━━ TESTO DI PARTENZA
La previa consultazione con le organizzazioni
dei datori di lavoro e dei lavoratori e con le altre istituzioni interessate
ed impegnate nella realizzazione degli obiettivi della Convenzione, altro
non è che la previsione di un autorevole supporto tecnico, di un
significativo ausilio da parte di entità in qualche modo esperte
nella materia.
Una grande attenzione è rivolta
alla tutela delle situazioni giuridiche soggettive dei minori direttamente
colpiti dalle forme peggiori di lavoro minorile. Oltre ad un coinvolgimento
diretto degli stessi e delle loro famiglie, mediante acquisizione delle
loro opinioni, è previsto, all’occorrenza, che vengano ascoltati
altri gruppi interessati e impegnati nella realizzazione degli obiettivi
della Convenzione e di questa Raccomandazione.
━━━━
* [CONSEGNA A]:
Rispondi alle seguenti domande sul testo sul lavoro minorile:
(i) Con chi è prevista la previa consultazione?
(ii) In che modo sono coinvolti direttamente i minori e le loro famiglie?
(iii) Chi può essere ascoltato all'occorrenza?
* [CONSEGNA B]:
Riproduci parola per parola il passo del testo sul lavoro minorile che va da "La previa consultazione" fino a "di questa Raccomandazione." compreso.
* [CONSEGNA C]:
Prosegui, per favore, il testo sul lavoro minorile dal punto in cui termina.
━━ MATERIALE FORNITO
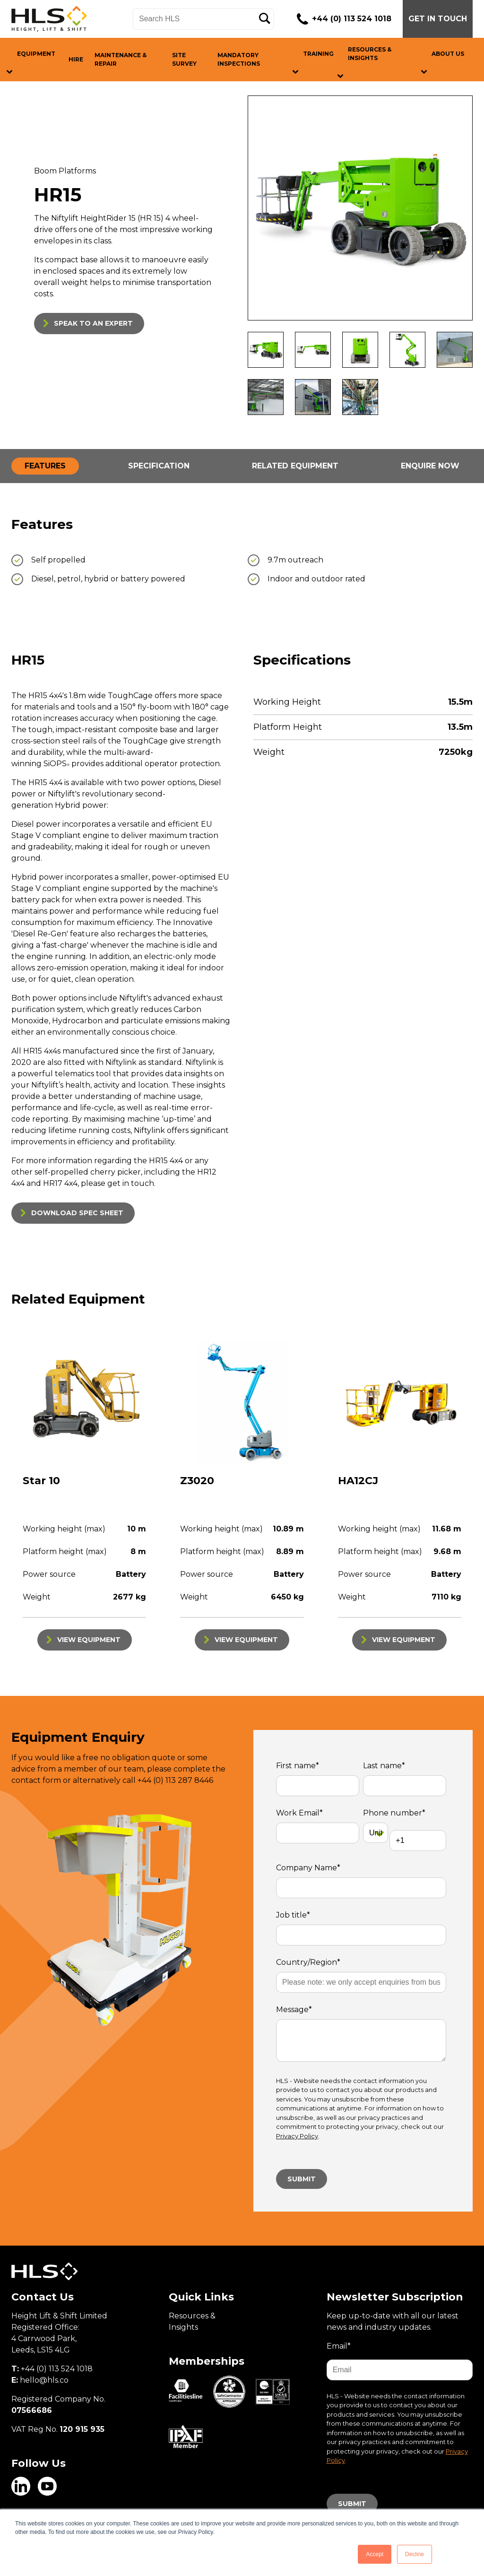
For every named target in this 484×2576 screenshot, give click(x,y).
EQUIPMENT (36, 53)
━━━━
* [RISPOSTA A]:
(i) Con le organizzazioni dei datori di lavoro e dei lavoratori e con le altre istituzioni interessate ed impegnate nella realizzazione degli obiettivi della Convenzione.
(ii) Mediante acquisizione delle loro opinioni.
(iii) Altri gruppi interessati e impegnati nella realizzazione degli obiettivi della Convenzione e di questa Raccomandazione.

* [RISPOSTA B]:
La previa consultazione con le organizzazioni
dei datori di lavoro e dei lavoratori e con le altre istituzioni interessate
ed impegnate nella realizzazione degli obiettivi della Convenzione, altro
non è che la previsione di un autorevole supporto tecnico, di un
significativo ausilio da parte di entità in qualche modo esperte
nella materia.
Una grande attenzione è rivolta
alla tutela delle situazioni giuridiche soggettive dei minori direttamente
colpiti dalle forme peggiori di lavoro minorile. Oltre ad un coinvolgimento
diretto degli stessi e delle loro famiglie, mediante acquisizione delle
loro opinioni, è previsto, all’occorrenza, che vengano ascoltati
altri gruppi interessati e impegnati nella realizzazione degli obiettivi
della Convenzione e di questa Raccomandazione.

* [RISPOSTA C]:
Il paragrafo 2 contiene un elenco
esemplificativo, e non tassativo, delle finalità che tali programmi
si prefiggono di realizzare. Dopo aver ricordato che i minori per loro
stessa natura rappresentano una categoria di soggetti particolarmente vulnerabile,
nella Raccomandazione è sottolineata una maggiore preoccupazione
per quegli individui più a rischio, quali: le ragazze esposte a
rischi particolari; i minori di più tenera età. È
evidente che questa distinzione ha un suo spessore politico morale e sociale
e non va assolutamente sottovalutata.
Un altro obiettivo consiste nel: «difendere
i minori da rappresaglie, garantire la loro riabilitazione e il loro reinserimento
sociale, mediante provvedimenti che tengano conto delle loro esigenze formative,
fisiche e fisiologiche».
Il Capitolo II si intitola: «Lavori
pericolosi», ed è specificativo, ampliativo ed esplicativo
del disposto dell’articolo 3, lettera d) della Convenzione.
Le ragioni di un approfondimento del
problema della salute, della sicurezza e della moralità dei minori
interessati, nonché della loro adeguata istruzione e formazione
professionale sono di tutta evidenza. Si vogliono assicurare con ciò
le basi per un serio impegno sul territorio; lo dimostra anche il fatto
che, ancora una volta, viene ribadita, ed è obbligatoria, la «previa
consultazione con le organizzazioni dei lavoratori e dei datori di lavoro
interessate».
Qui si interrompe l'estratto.